外出にマスクが必要になってから、買い物が好きになった。それまで買い物とは「お金が減る」という意味だった。いまでは、「お金を入力すると予期した通りの出力が返ってくる」という意味だ。モノを手に取って投げればどこかへ行く。自分の行為が外界に作用するという手応え。世界との関係を獲得していく赤ん坊のプリミティブな面白さ。いまではそれは買い物という行為にかろうじて谺している。
世界、社会、会社、家族、友人なんでもいい、とにかくあらゆる他者は、自分のために存在しているわけではないという自覚と、それでもそうした他者から受け取れるものは遠慮なくいただくという態度は、両立しうる。卑屈でも傲慢でもない塩梅で。しかしどこからが卑屈で、どこからが傲慢なのだろう? 他者に踏み込み、なにかを獲得すること。それはたしかに暴力なのだが、潔癖に他者を不可触のものとするのも危うい。利己心を否定し過ぎてはいけない。一方的な利用というのは幻想で、誰もが多かれ少なかれお互いさまの関係で、お互いを盗みあっている。より小さな側が、大きな側に遠慮してしまうことが多いが、より小さな側こそ図太く盗んだほうがいい。世は、とにかく小さい方から大きい方へという搾取の構造がありがちなのだから。
しかし、ここまで論じてきたのは、あくまで「ケアする人が、ケアされる人の可能性を信じられるかどうか」という意味での信頼であった。

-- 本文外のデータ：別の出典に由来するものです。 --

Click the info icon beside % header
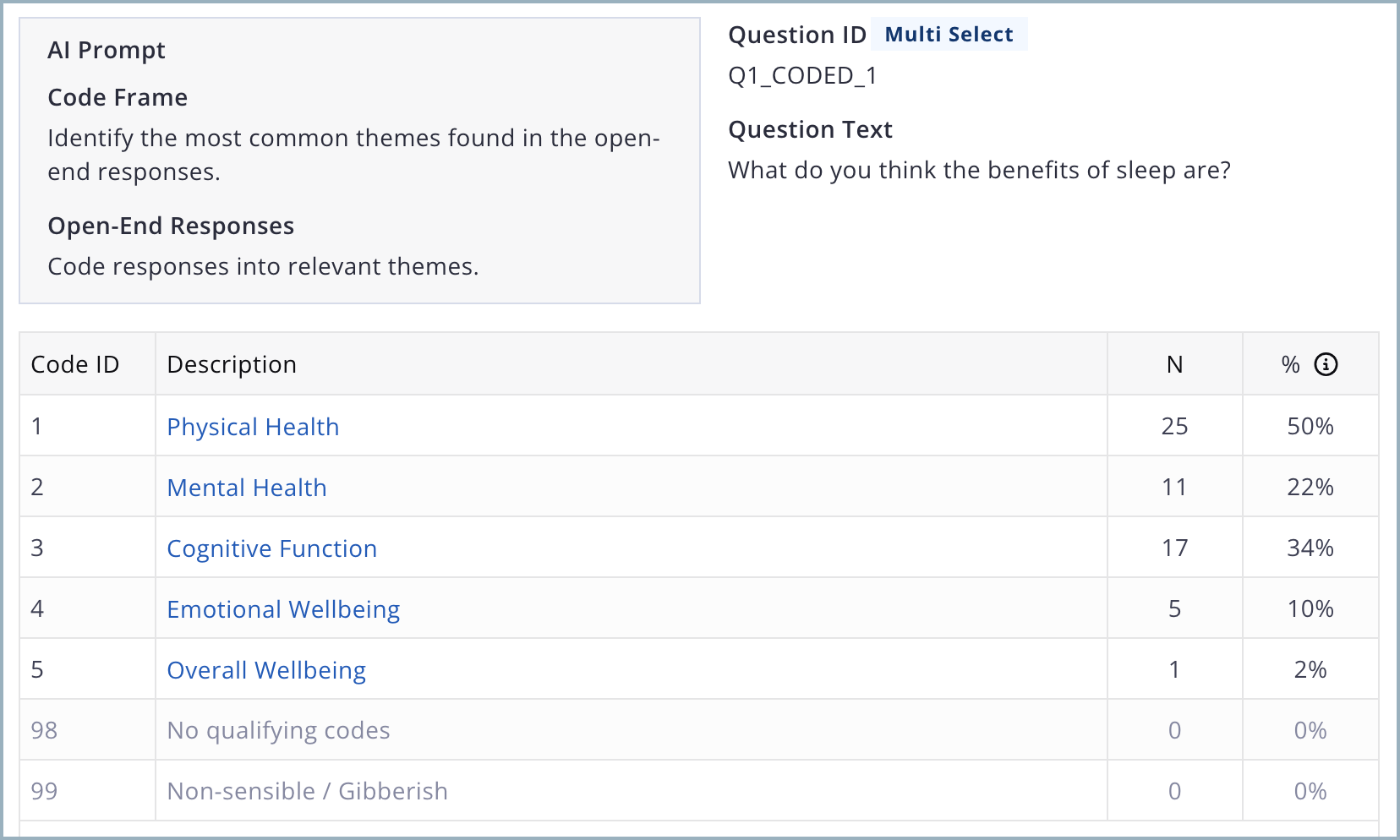This screenshot has width=1400, height=840. 1326,364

つまり、強くより自由度が高い者の、弱くより自由度が低い者に対する信頼である。しかし当然ながらその逆方向の信頼もある。つまり、ケアされる人の、ケアする人に対する信頼だ。
伊藤亜紗「信頼の風土」『わたしの身体はままならない』(河出書房新社) p.162
この「される側」から「する側」への信頼は、「する側」から「される側」への信頼とは、性質が異なっている。なぜならケアされる側には、「ケアしてもらわないと生きていけない」という選択の余地のなさ、あるいは選択肢の少なさがあるからだ。「信じない」というオプションを選びにくい状況で、相手を信頼しなければならない場合がある。これは「する側」から「される側」への信頼にはない要因である。
雇われている側が会社を利用し倒すという態度は、会社が従業員を使い潰すのとは質が違う。読者が本を好き勝手に利用するというのもそうだろう。不均衡を撹乱すること。けれども、じっさいに目の前にいる個人は、同じくらいの質量を持った一個の個人に過ぎないということを見失って過度に構造的不正をその個人に託してしまうと、またそれはそれで一方的な略奪めいてくる。この歳になってそれなりのポジションで仕事をしていると、かつての上司の不安や弱さが理解できてしまうぶん色々な憤りを持ちづらくなってしまったと気がついたとき、ぞっとした。いつでも弱い側、より困っている側に立つというのは、ほんとうに難しいことなのだ。